What is so exciting about engineering is that no two people will create in the same way - everyone is different. There are an unlimited number of ways to manifest things we think of in our heads and bring them forth into the world. One thing for certain, though, is that if a person is given proper time to explore and have access to resources and mentors, they will find an area of interest they naturally feel drawn to and can go deeper to create something truly satisfying and meaningful.

Through my life, I have come to see my work at the intersection of three different types of engineering - learning engineering, software engineering, and business engineering - each with their own skills and journey of self-discovery in their own right. I’ve gone into detail about each of them below.

 

Three ways of bringing unique forms of your own imagination into the world

  1. Learning Engineering aka Teaching/Mentoring. While I was in college, my friends and I had a strong desire to learn as many of the practical skills we possibly could - web and mobile app development, advanced databases, cybersecurity, game development, and more. We wanted it all. So, I decided to start running workshops and events through a student club on campus where people could come to learn, practice, deepen our knowledge, and welcome other students to join. As it grew and grew, I realized we were not alone. I also realized that I wasn’t powerless - I could create the learning experiences that I and so many of my friends were craving.

  2. Software Engineering aka Development. Software engineering is the ability to bring abstract, initially vague ideas in your mind or in the minds of a collection of people to reality. In software, this brings it into digital reality and perhaps, if you play your cards right, into other people’s digital attention. There’s nothing quite as powerful for those who love engineering as the process of materializing an idea and then watching others begin to use (and hopefully) benefit from it.

    By senior year, I was hanging out with a new friend in CS who loved making stuff, and so we started working on a fun side project we had brainstormed - a simple framework for making web apps together. We worked on it in our free time, and when we finally put it on Github, we had a bunch of people reach out to say they liked what we were doing and if they could help out. Never could we have imagined that the project, which started out as a way for us to pass the time, would end up becoming a framework with just shy of 1M developer user installs. It was then I realized that to engineer is to bring your imagination into the world.

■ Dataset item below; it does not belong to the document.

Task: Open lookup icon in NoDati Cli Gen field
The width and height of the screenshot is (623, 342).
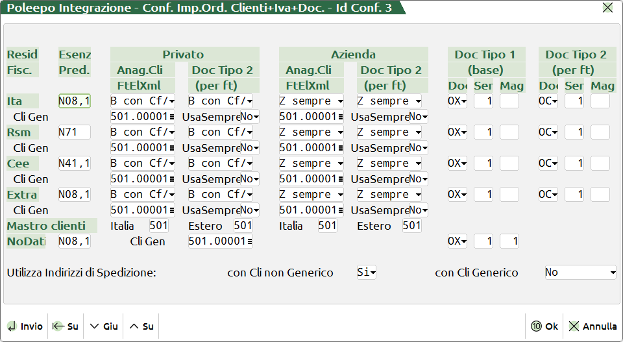Action: point(250,241)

  3. Business engineering aka Entrepreneurship. Business engineering is the ability to bring abstract ideas about how you can provide services or products to others to life. This has a lot of overlap with other types of engineering, but also significant differences. This includes things like learning leadership skills, communication, strategy, team building, designing revenue models, management processes, marketing, and product development. Business engineering can be perhaps one of the most satisfying and challenging forms of engineering.

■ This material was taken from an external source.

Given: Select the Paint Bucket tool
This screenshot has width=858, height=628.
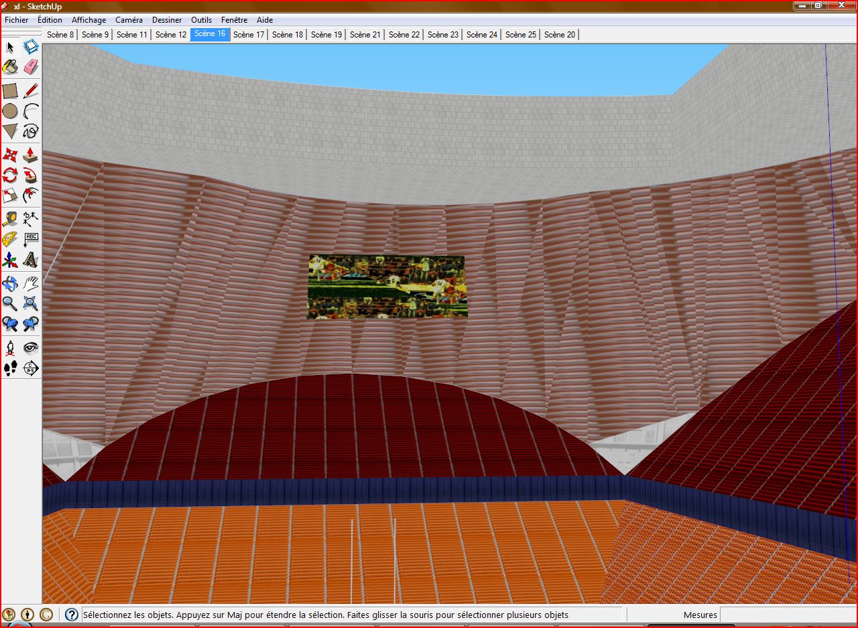Looking at the screenshot, I should click(x=10, y=67).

At the intersection of these three forms of creation - learning engineering, software engineering, and entrepreneurship - is where I happened to find my love of creation. These are also the reasons why I co-founded CodePath. CodePath is first and foremost a personal and professional exploration of all three of these interests as well as a vehicle for learning and developing through helping and supporting others on their paths. To us, CodePath is an answer to our personal quest: “What would the students we knew have wanted to learn, know, and had access to?”

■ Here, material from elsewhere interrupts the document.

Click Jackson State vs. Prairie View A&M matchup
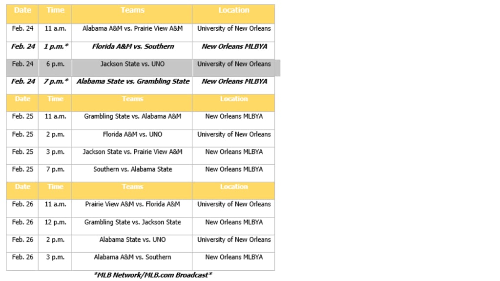 tap(132, 152)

I hope that my story can help this year’s graduating class perhaps make better sense of some of the paths that could lie ahead. And as always, the CodePath team and I will readily stand by, helping you to not only build the confidence and skills you need to succeed in tech, but to ignite your genuine interests and passions that may last a lifetime.

While there is a lot of uncertainty today, if you stay true to yourself and give yourself permission to explore your own interests and curiosities, then you will embark on a fulfilling journey of self-discovery and a successful engineering career.